Strange, sad and wonderful
Greenberg delivers with a mix of offbeat character study, and droll romantic comedy
Noah Baumbach’s Greenberg features Ben Stiller in the title role, but it’s not exactly a “Ben Stiller movie.”
Stiller is excellent in the central role, but he’s not doing much of his familiar comic shtick, and his Greenberg is a rather strange and sad character who is funny only occasionally, and even then in rather recondite and melancholy ways. Nevertheless, the character’s peculiarities and those of the story in which he appears are what make Greenberg an exceptional film.
This guy Greenberg is not a particularly likable person, but Stiller and Baumbach portray him with a certain quirky pathos, and place him among several characters who have various quirks and some pathos of their own. Baumbach’s movie shows a kindly and somewhat skeptical patience with Greenberg, and so do those other noteworthy characters, including especially a young woman named Florence (Greta Gerwig), who sidles her way into a second central role in the story.
The question of why these people matter to each other, and why they might matter to us, becomes the central thread in the small, tentative, and very observant story that Baumbach and company have set out to tell here. The basic plot premise of the film—Greenberg is house-sitting for his brother in L.A. and cultivating a monkish solitude while recovering from a nervous breakdown—is almost beside the point, as it turns out.
Baumbach’s movie takes these perhaps unlikely sounding subjects in several interesting directions.
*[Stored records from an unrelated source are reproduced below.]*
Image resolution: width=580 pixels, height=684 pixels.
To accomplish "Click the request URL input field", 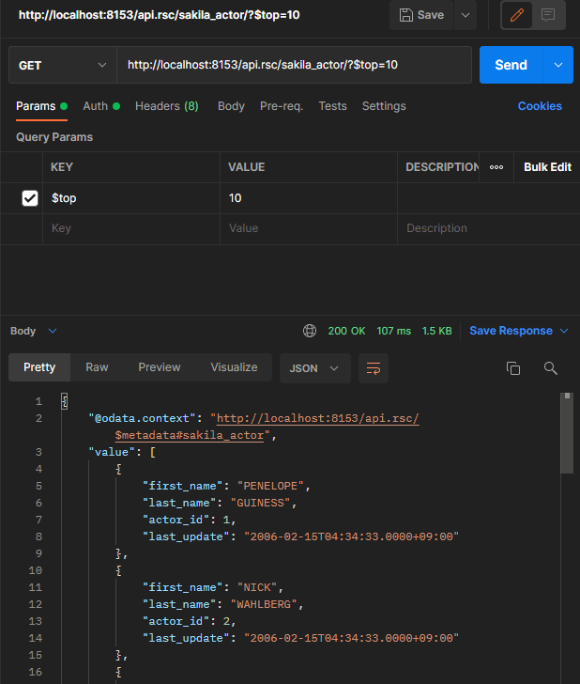I will 294,65.
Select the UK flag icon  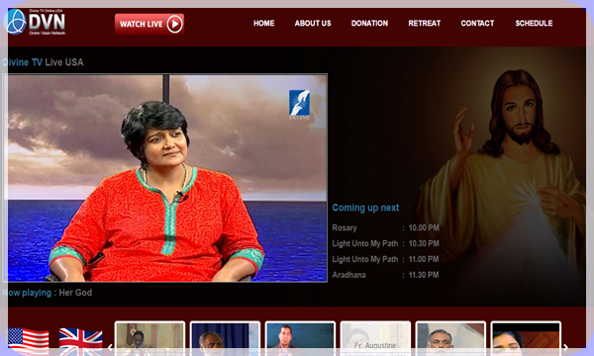pyautogui.click(x=81, y=340)

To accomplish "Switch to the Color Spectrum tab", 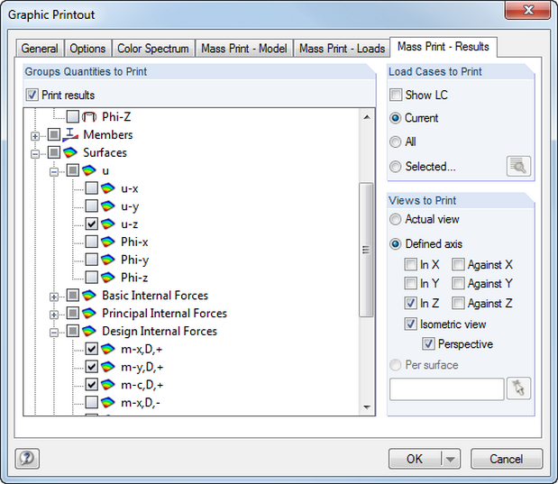I will [x=153, y=49].
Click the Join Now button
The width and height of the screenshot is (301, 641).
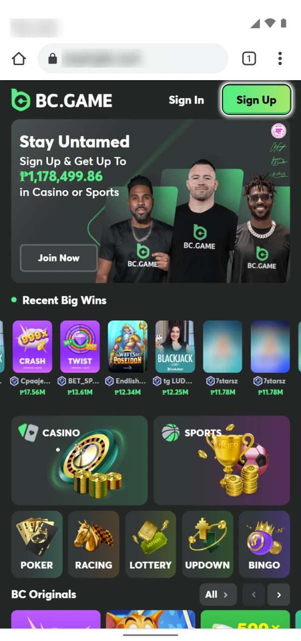click(59, 258)
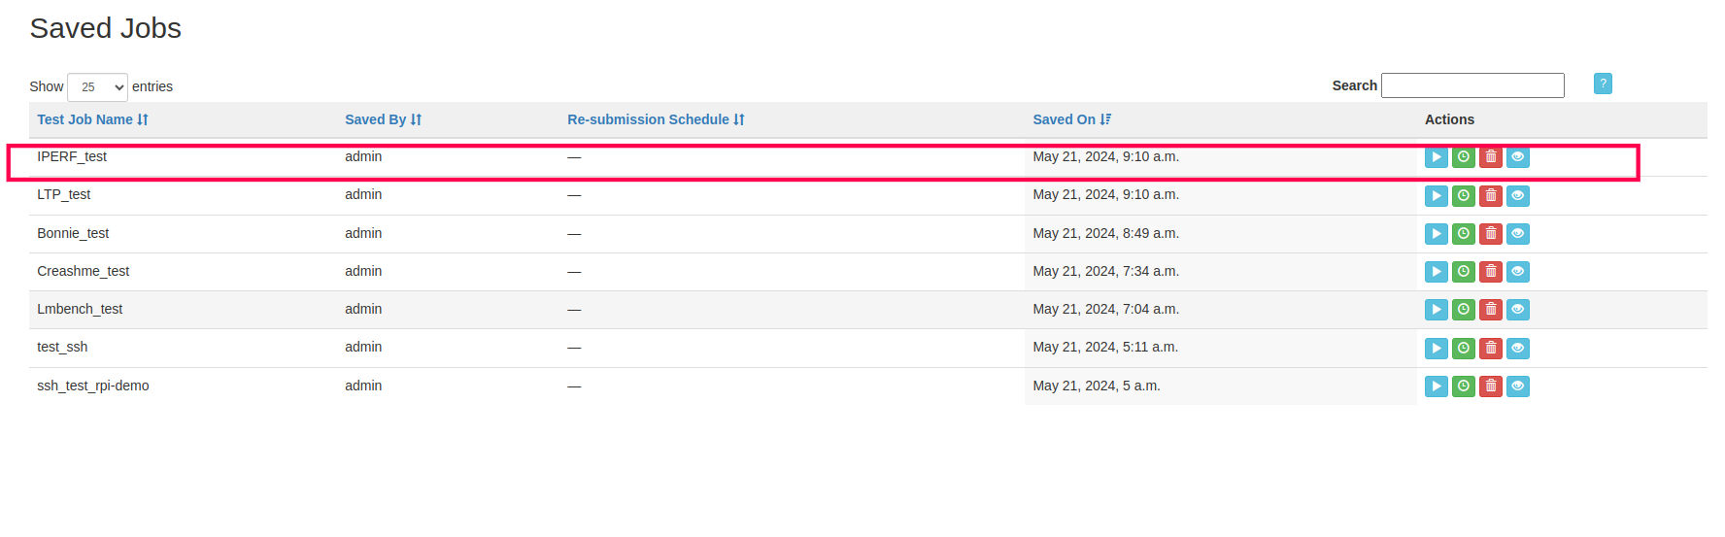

It’s partly a very droll comedy of manners set among posh suburbanites and would-be artistic types in contemporary Southern California (Greenberg himself is a native Angeleno on the rebound from an unhappy New York sojourn). And it’s also very much an offbeat character study, with a special feeling for neurotics of a particularly convoluted sort.
Oddly enough and most resoundingly, it’s also—in its intricately roundabout way—a romantic comedy, and a sidelong portrait of Florence. She is not named in the title, but we meet her before Greenberg enters the action, and the film honors her own muddled point of view almost as much as it does Greenberg’s. Which of the two is more confounding is hard to say, but they find themselves becoming a couple even as they gravitate in separate, patently unromantic directions.
Stiller’s Greenberg is a gaunt, haunted, 40-something refugee from emotional life, and Gerwig’s Florence (who finds herself babysitting the house-sitter) is a coltish 25-year old, seemingly centered and smart enough to skip right past the narcissistic evasions of someone as elaborately reluctant as Greenberg. Half-deflected questions of how and why these two keep drifting back into each other’s orbit, and the abiding uncertainty over whether either of them can acknowledge any emerging bond between them, makes for a groundswell of wary emotion in the later stages of this film, which ultimately has a surprising streak of poetic mystery to it.
Gerwig, who is from Sacramento, has movie-star presence, but she plays Florence’s mixture of guile and gawkiness with what look like character-actor seasoning and smarts. Jennifer Jason Leigh (who is married to Baumbach) and Rhys Ifans both do fine work in similarly nuanced supporting roles.